A segunda parte destaca alguns artistas como René Magritte, que afirma que a psicanálise não estaria qualificada para explicar suas obras, porque ele não crê na existência de uma atividade inconsciente e rejeita a idéia de que elementos de uma obra tenham outros significados. Outro artista que merece destaque é Leonardo Da Vinci, por ter suas obras analisadas por Freud. Por intermédio da biografia sobre as lembranças de infância do artista, Freud observa uma forte inibição em sua vida erótica, talvez por ter uma atividade sexual pobre ou inexistente, reduzida a uma homossexualidade “ideal”. Da Vinci possui o dom de exprimir em sua criação suas mais secretas emoções, que passam por profundas mutações antes de contribuírem para a criação artística. Assim no famoso sorriso leonardesco que possui a Gioconda (o retrato de Mona Lisa del Giocondo), para Freud é um sorriso perdido, o sorriso da mãe de Leonardo. Conclui-se que Freud, ao analisar Da Vinci, pôde expor o método psicanalítico, aplicando-o a um material talvez mais sublime do que a vida das pessoas comuns em seu consultório.

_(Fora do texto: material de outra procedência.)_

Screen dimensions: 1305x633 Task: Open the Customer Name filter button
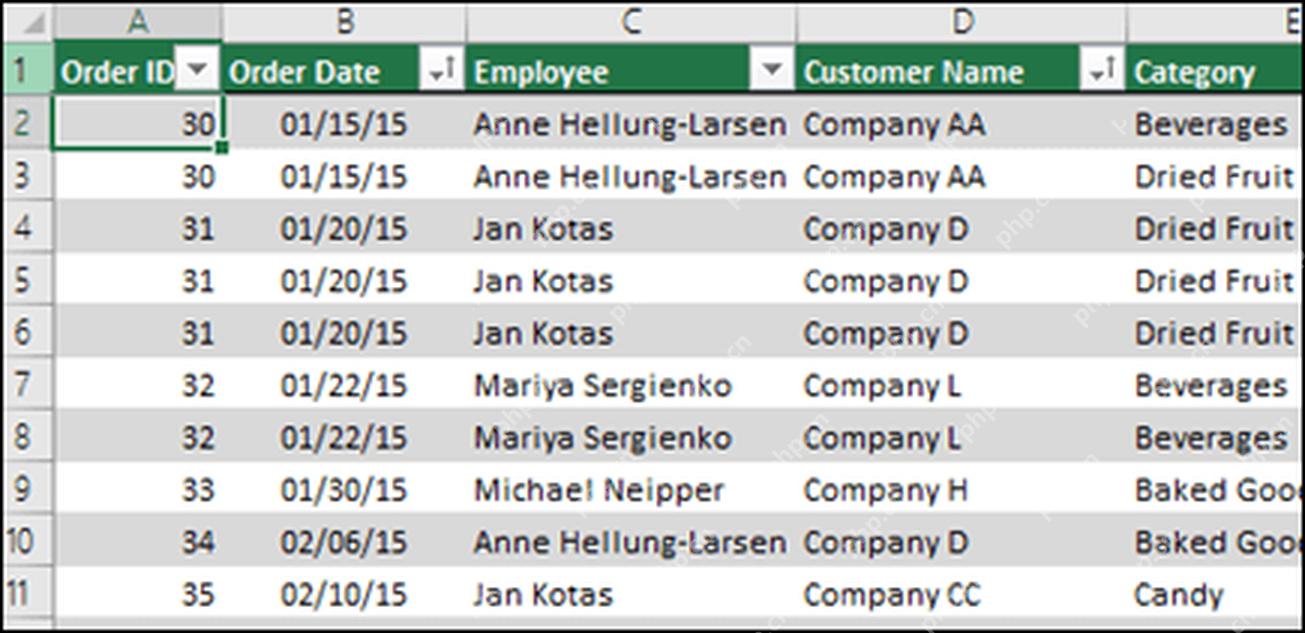pyautogui.click(x=1101, y=70)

Na terceira parte do texto, a autora continua a falar sobre a obra Mona Lisa, agora de forma bem humorada. Isso porque em 1919, Marcel Duchamp desenha sobre a produção finos bigodes virados para cima e um pontudo cavanhaque, com a frase: “ela tem fogo no rabo”. Duchamp explorou vários tipos de humor ao longo de sua obra e tornou-se conhecido como “monstro” da arte moderna. Foi dele a idéia de levar um pouco de inteligência às pinturas, ou seja, juntar seus projetos aos principais movimentos de vanguarda. Foi convidado para ser jurado na Primeira Exposição dos Independentes; levou consigo uma de suas obras (Urinóis de parede de banheiros públicos) que fez com que os demais jurados recusassem o objeto e Duchamp renunciasse ao cargo. Entre 1946 e 1966, Marcel Duchamp produziu, em segredo, uma obra que foi mostrada ao público após a morte do artista. Essa produção se apresenta como uma maciça e antiga porta de madeira, contendo dois buracos. Através deles, podia-se espiar tanto o corpo de uma mulher com o sexo à mostra, como também uma suave cascata em uma paisagem campestre. Em 1919, Freud descarta as categorias estéticas tradicionais para colocar em seu lugar “o estranho”, que envolve relações com a castração e o papel do espelho na constituição do eu. Neste capítulo está presente a escultora, desenhista e gravadora franco-americana Louise Bourgeois, que defende que o fundamental na criação artística é o “acesso ao inconsciente”. Em seu trabalho, encontra-se uma espécie de auto-análise constante, já que todos os temas são inspirados na sua infância. Dessa forma, no capítulo O olhar e sua estranheza, a psicanálise e a arte continuam realizando encontros e desencontros, seguindo uma alternância de espelhamentos e estranhamentos radicais.
O final do livro, em sua quarta parte, tem como tema Corpo, arte e psicanálise: inclusões. Essa passagem do livro vem demonstrar, ainda com Freud, a questão da castração em relação à feminilidade. No entendimento freudiano, a menina não apresenta simplesmente uma configuração do Complexo de Édipo, tendo o pai como objeto de amor. A menina está próxima ao menino em se tratando do órgão genital, pois também acredita que esse ainda irá se desenvolver. Freud, em 1932, renuncia a essa teoria e aconselha que cada um que deseje saber mais sobre a feminilidade examine sua própria experiência de vida ou consulte “as portas”. Deduz-se então que não há lugar para encontros marcados entre a arte e a psicanálise, mas ambas continuam se esbarrando de madeira imprevisível.
Escrito em linguagem de fácil compreensão para iniciantes no tema, o livro de Tânia Rivera convida o leitor a penetrar em dois mundos diferentes e ao mesmo tempo análogos.